- Exercise instructions -
Present every line of the records below as a numbered list, omitting blank lines and the pictures.

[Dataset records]
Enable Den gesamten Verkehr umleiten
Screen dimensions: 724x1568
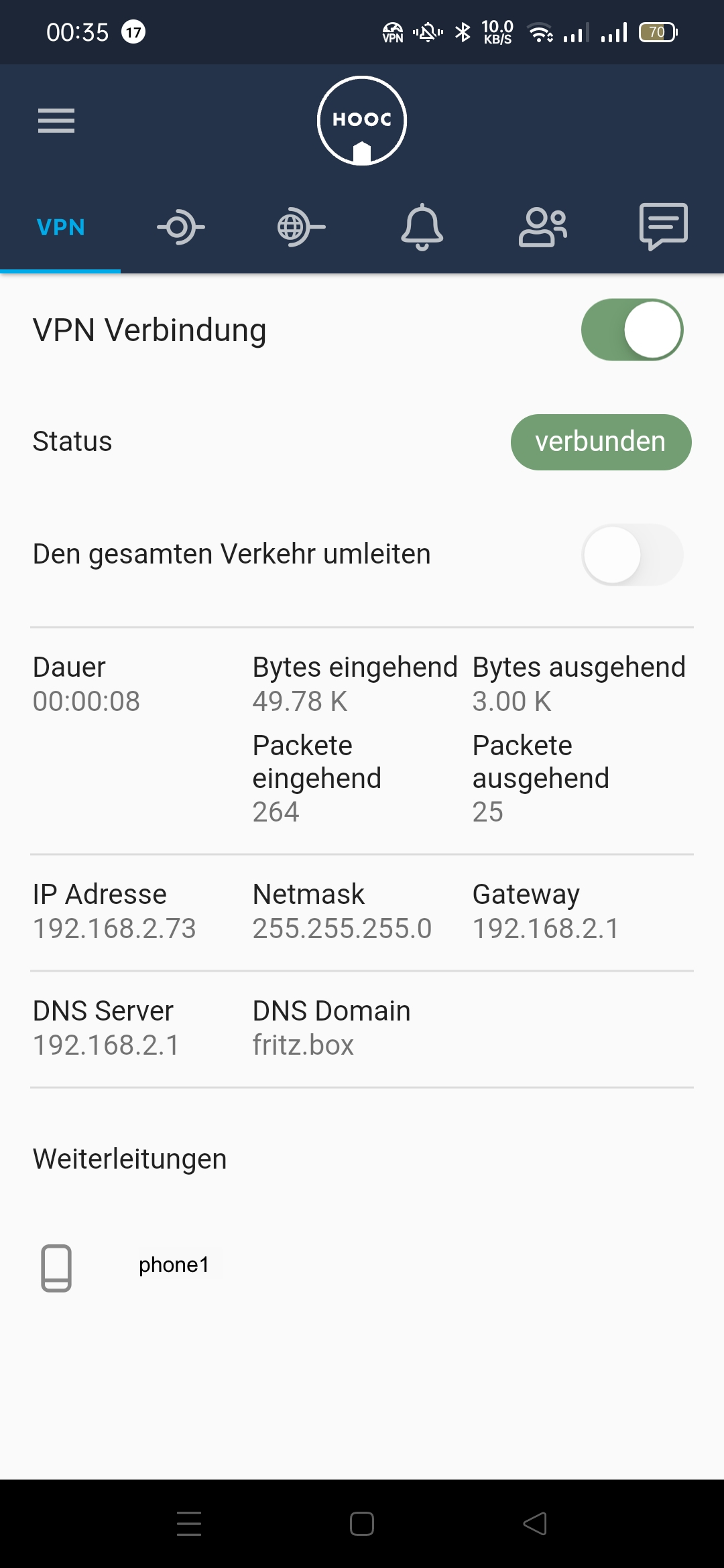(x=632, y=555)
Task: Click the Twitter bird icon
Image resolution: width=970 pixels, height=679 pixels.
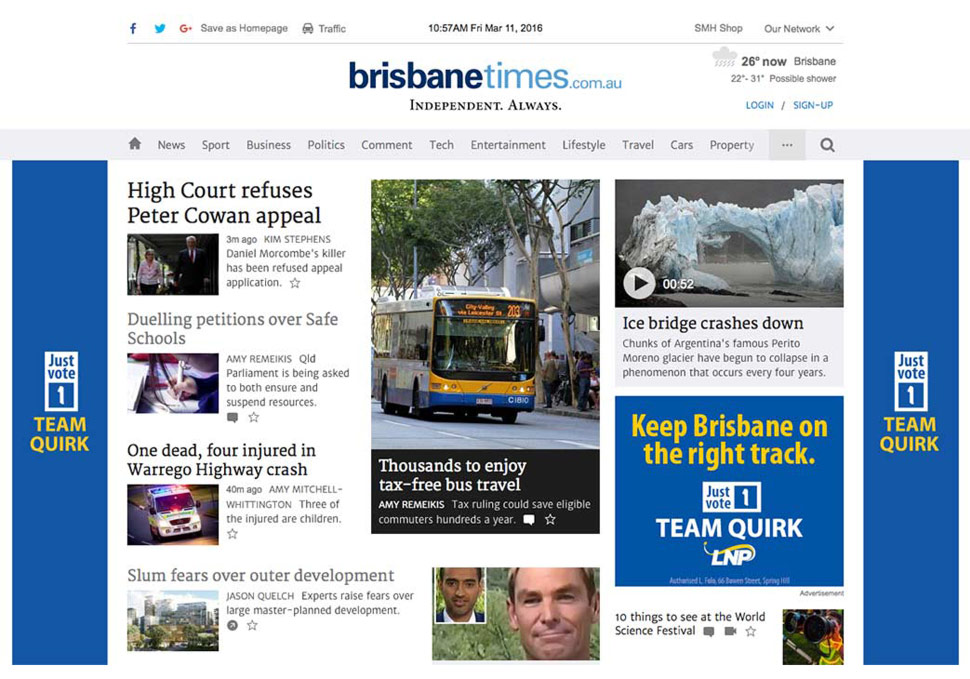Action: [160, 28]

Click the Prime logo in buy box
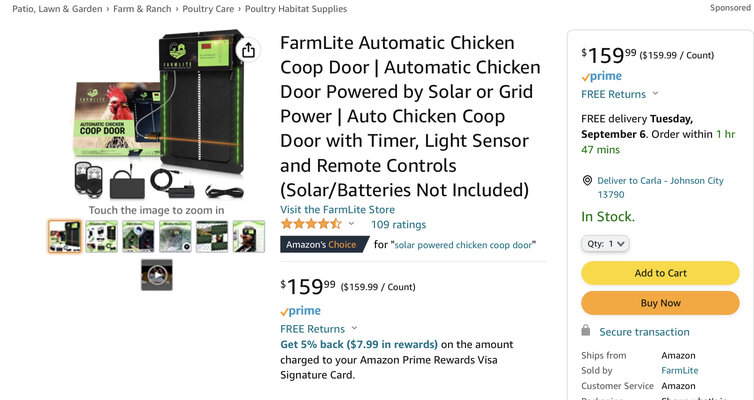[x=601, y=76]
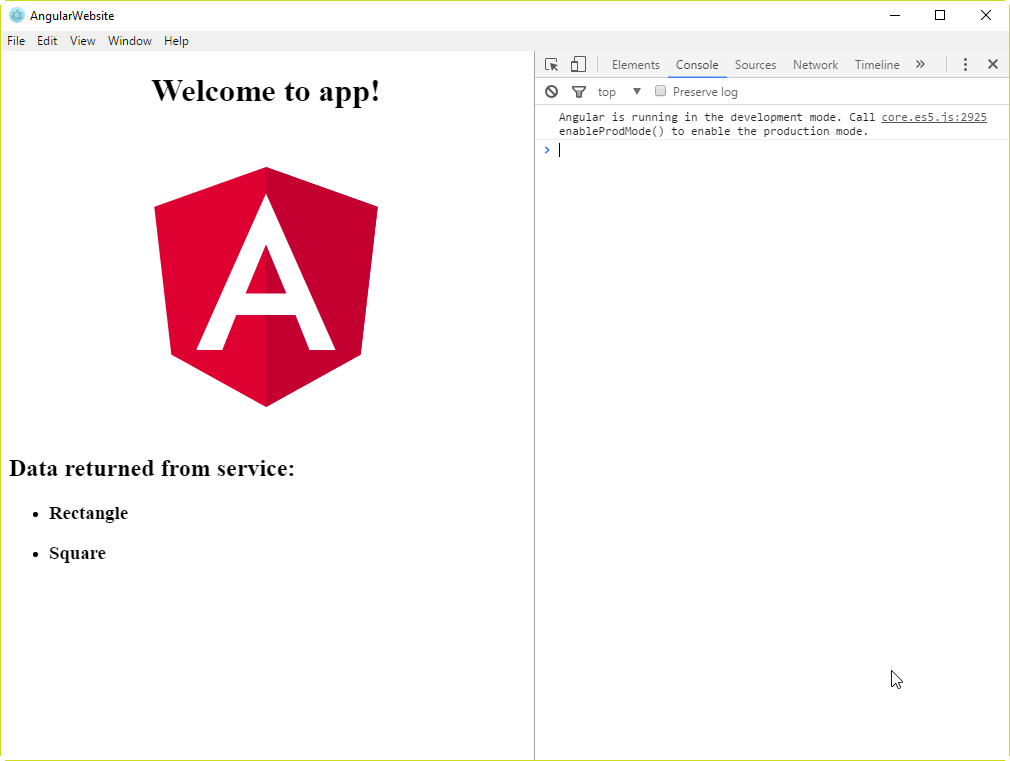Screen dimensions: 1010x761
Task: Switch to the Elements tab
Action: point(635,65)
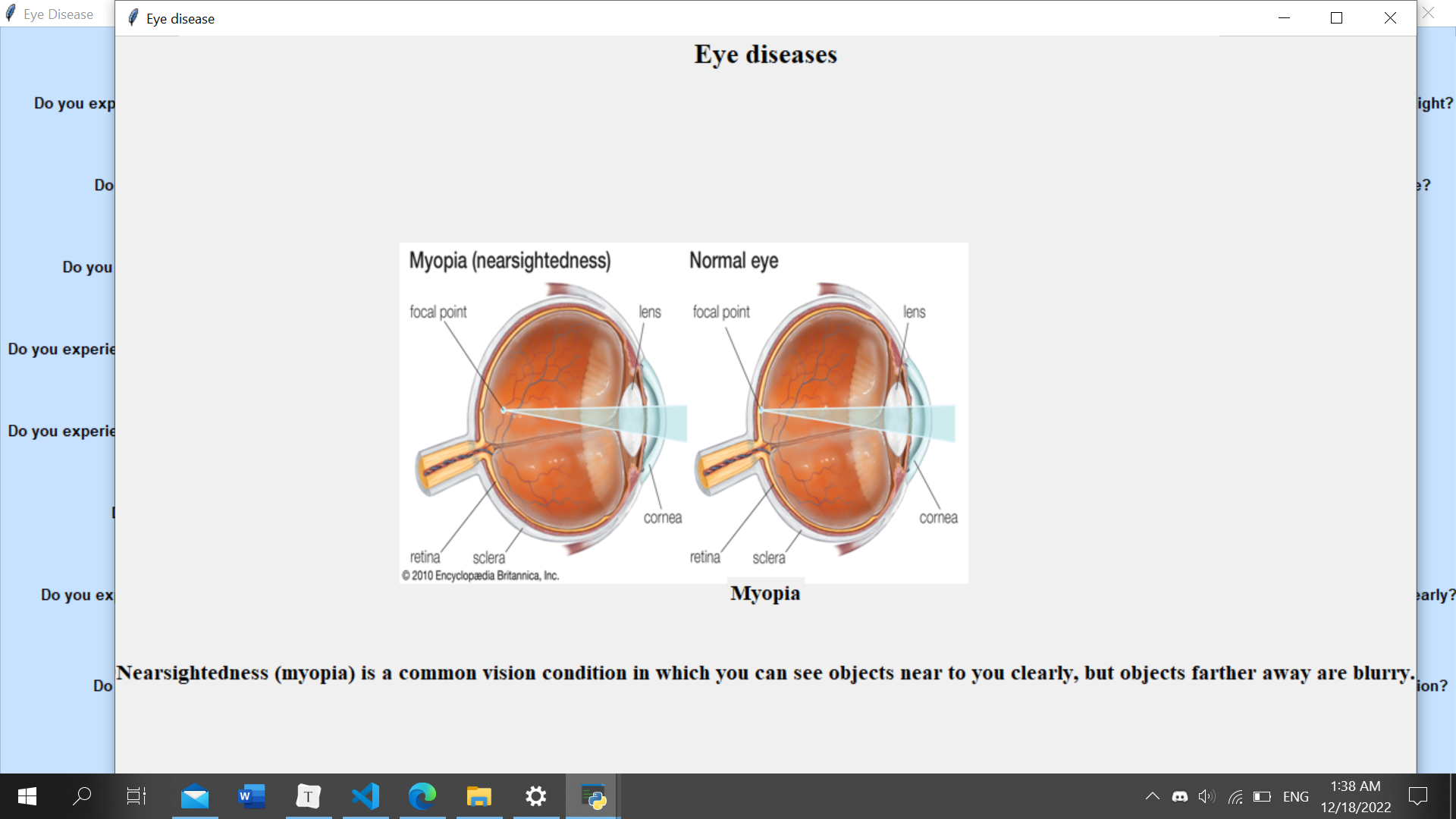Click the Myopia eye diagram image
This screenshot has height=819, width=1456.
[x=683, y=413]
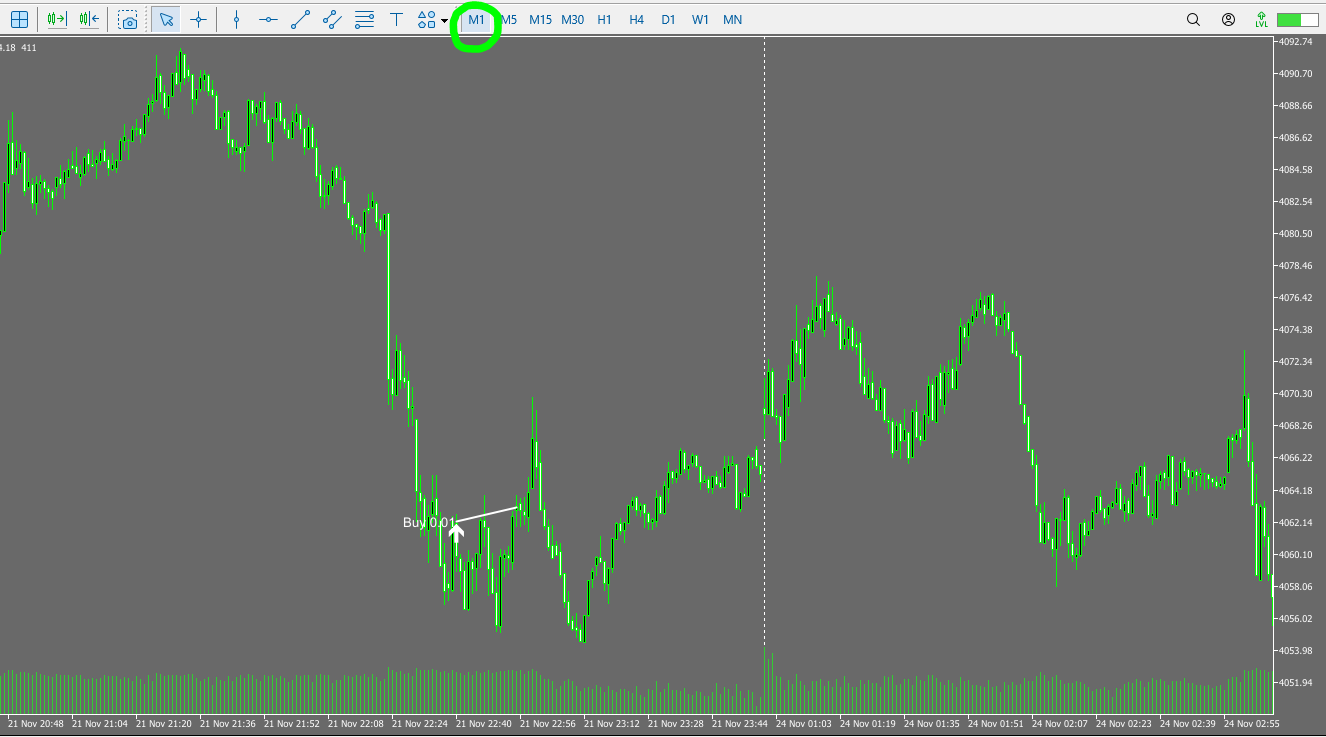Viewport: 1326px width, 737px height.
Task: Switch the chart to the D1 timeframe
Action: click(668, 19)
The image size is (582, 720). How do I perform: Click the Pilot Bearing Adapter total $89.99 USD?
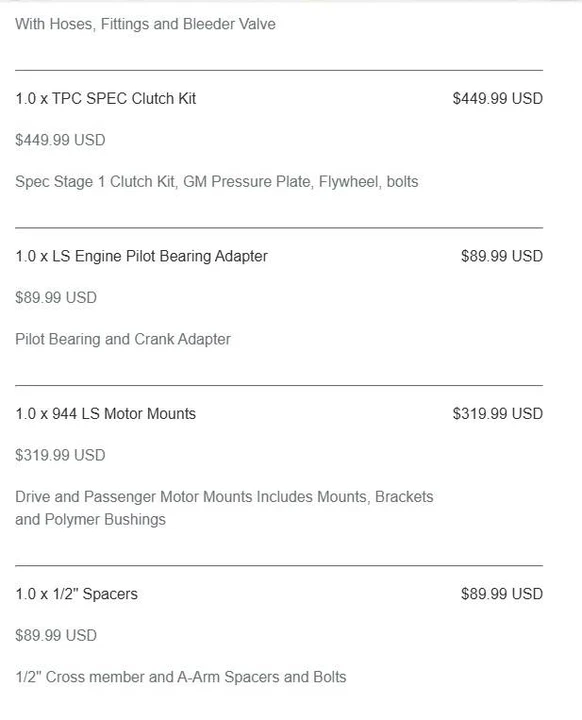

- Solution to this exercise -
1. Enable Den gesamten Verkehr umleiten
2. Screen dimensions: 724x1568
3. (x=632, y=555)
4. Task: Click the Twitter bird icon
5. Image resolution: width=970 pixels, height=679 pixels.
6. Action: [160, 28]
7. Click the Prime logo in buy box
8. [x=601, y=76]
9. Screen dimensions: 1010x761
10. Task: Switch to the Elements tab
11. Action: point(635,65)
12. Click the Myopia eye diagram image
13. This screenshot has height=819, width=1456.
14. [x=683, y=413]
15. Viewport: 1326px width, 737px height.
16. Task: Switch the chart to the D1 timeframe
17. Action: click(668, 19)
18. The image size is (582, 720). How do I perform: Click the Pilot Bearing Adapter total $89.99 USD?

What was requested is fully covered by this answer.